# Purpose of springs?



## abomb2o11 (Dec 27, 2014)

So in anticipation for my first speedcube, I have been watching a lot of cube reviews (not in the one I'm getting in particular, just bored and impatient), and sometimes the reviewers say they switched springs or did something with them, so I am wondering, what does a spring do for a cube? and what would happen if it were removed?


----------



## natezach728 (Dec 27, 2014)

It's kinda hard to explain, but basically the springs allow you the tension the cube. Sometimes people switch to softer springs because harder springs make the cube turn "worse". Maybe someone else can add on to this.


----------



## Blueberry (Dec 27, 2014)

Springs keeps the slices under tension making it keep it's cubic shape and giving some friction between the pieces. They also give the cube flexibility which gives room for cornercutting. When you tighten the screws under the centercaps you preload the springs which makes them harder to push toghether resulting in a tighter cube. If you were to just use screws it would leave no flexibility for cornercutting and setting up a good tension would be really hard since it would either be really loose and rattle or be really tight with a lot of friction and no cornercutting. Hope this helps.


----------



## abomb2o11 (Dec 27, 2014)

still don't quite get how they work, Thanks to you guys I know what they do, but not necessarily how... does that make sense? like I don't know they give flexibility and stuffs... am I just an idiot or do I actually have to mess with a springed cube to understand?


----------



## Rocky0701 (Dec 27, 2014)

So normal store bought cubes are non adjustable because they have a fixed tension, however they do still have springs. Speedcubes are adjustable and the centers are each held to the core by screws with springs on them. Springs allow the centers to kind of flex and be pulled farther away from the core which has different affects on how the layers move. When you loosen a screw it kind of relieves pressure on the spring which lets the center move easier and go farther away from the core. This gives the cube the feeling of being very loose or tight. Tight cubes don't corner cut as much and are more sluggish, but have less lock ups and are more controllable. Loose cubes have excellent corner cutting, but pop more often and feel less stable. When you get your cube, take off the center caps and you will see what I mean. Look up some tensioning tutorials and experiment with tighter and looser tensions. It is a matter of preference. I hope I explained this well and good luck!


----------



## Blueberry (Dec 27, 2014)

abomb2o11 said:


> still don't quite get how they work, Thanks to you guys I know what they do, but not necessarily how... does that make sense? like I don't know they give flexibility and stuffs... am I just an idiot or do I actually have to mess with a springed cube to understand?

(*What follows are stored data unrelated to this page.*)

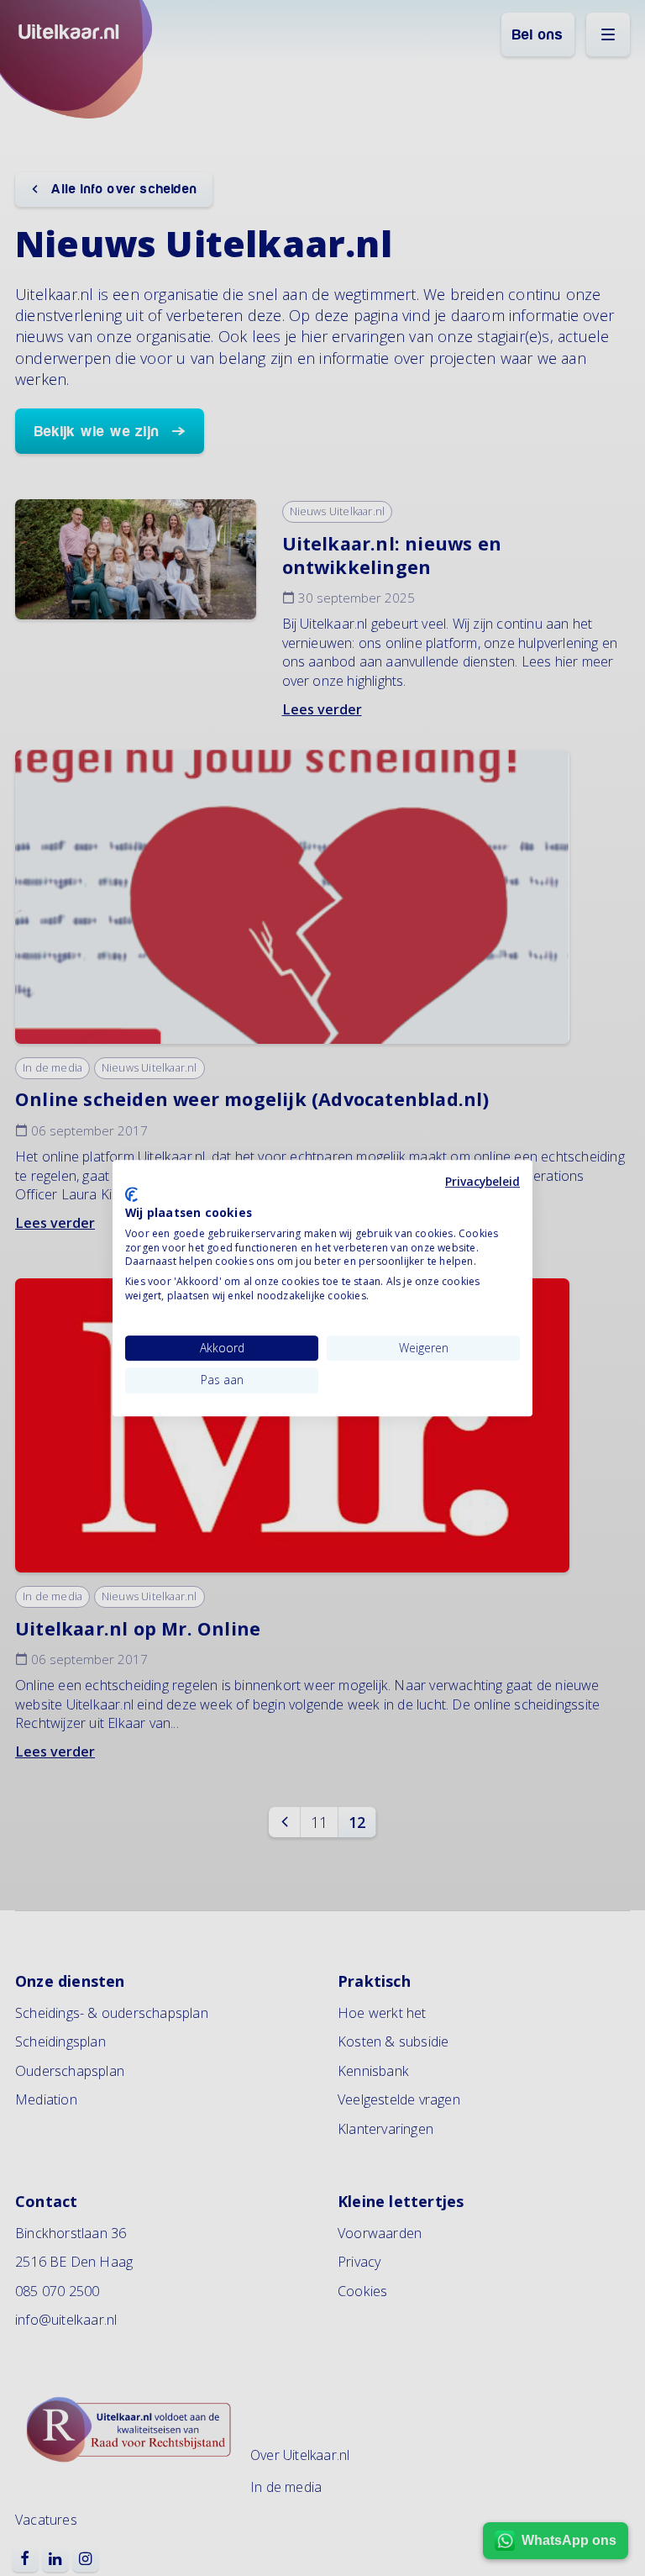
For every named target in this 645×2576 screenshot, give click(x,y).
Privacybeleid (482, 1181)
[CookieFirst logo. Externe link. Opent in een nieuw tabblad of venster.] (131, 1194)
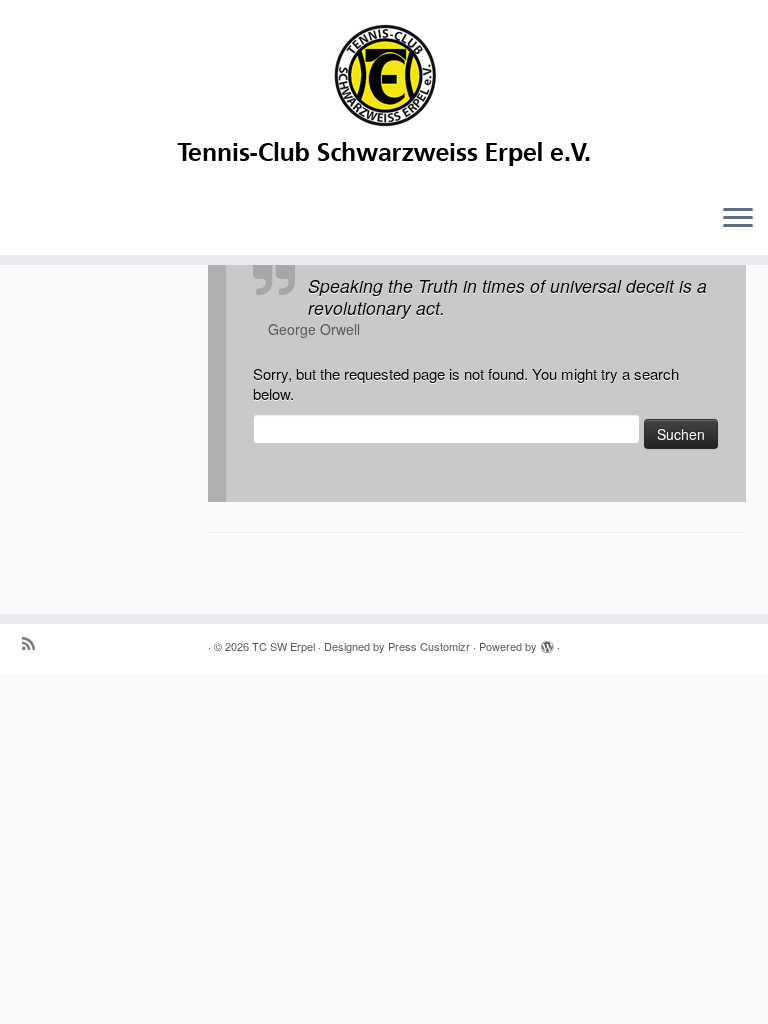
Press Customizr (429, 646)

I think you'll get it when you get your cube and start playing with the tensions.


----------



## abomb2o11 (Dec 27, 2014)

Rocky0701 said:


> So normal store bought cubes are non adjustable because they have a fixed tension, however they do still have springs. Speedcubes are adjustable and the centers are each held to the core by screws with springs on them. Springs allow the centers to kind of flex and be pulled farther away from the core which has different affects on how the layers move. When you loosen a screw it kind of relieves pressure on the spring which lets the center move easier and go farther away from the core. This gives the cube the feeling of being very loose or tight. Tight cubes don't corner cut as much and are more sluggish, but have less lock ups and are more controllable. Loose cubes have excellent corner cutting, but pop more often and feel less stable. When you get your cube, take off the center caps and you will see what I mean. Look up some tensioning tutorials and experiment with tighter and looser tensions. It is a matter of preference. I hope I explained this well and good luck!



just realized it, thanks. My problem with understanding was how that impacted a move(since the layer moves around the spring with the center) but then I had a minor epiphany and realized that if the center can be pulled farther out, then there is less friction on the pieces sliding by each other.


----------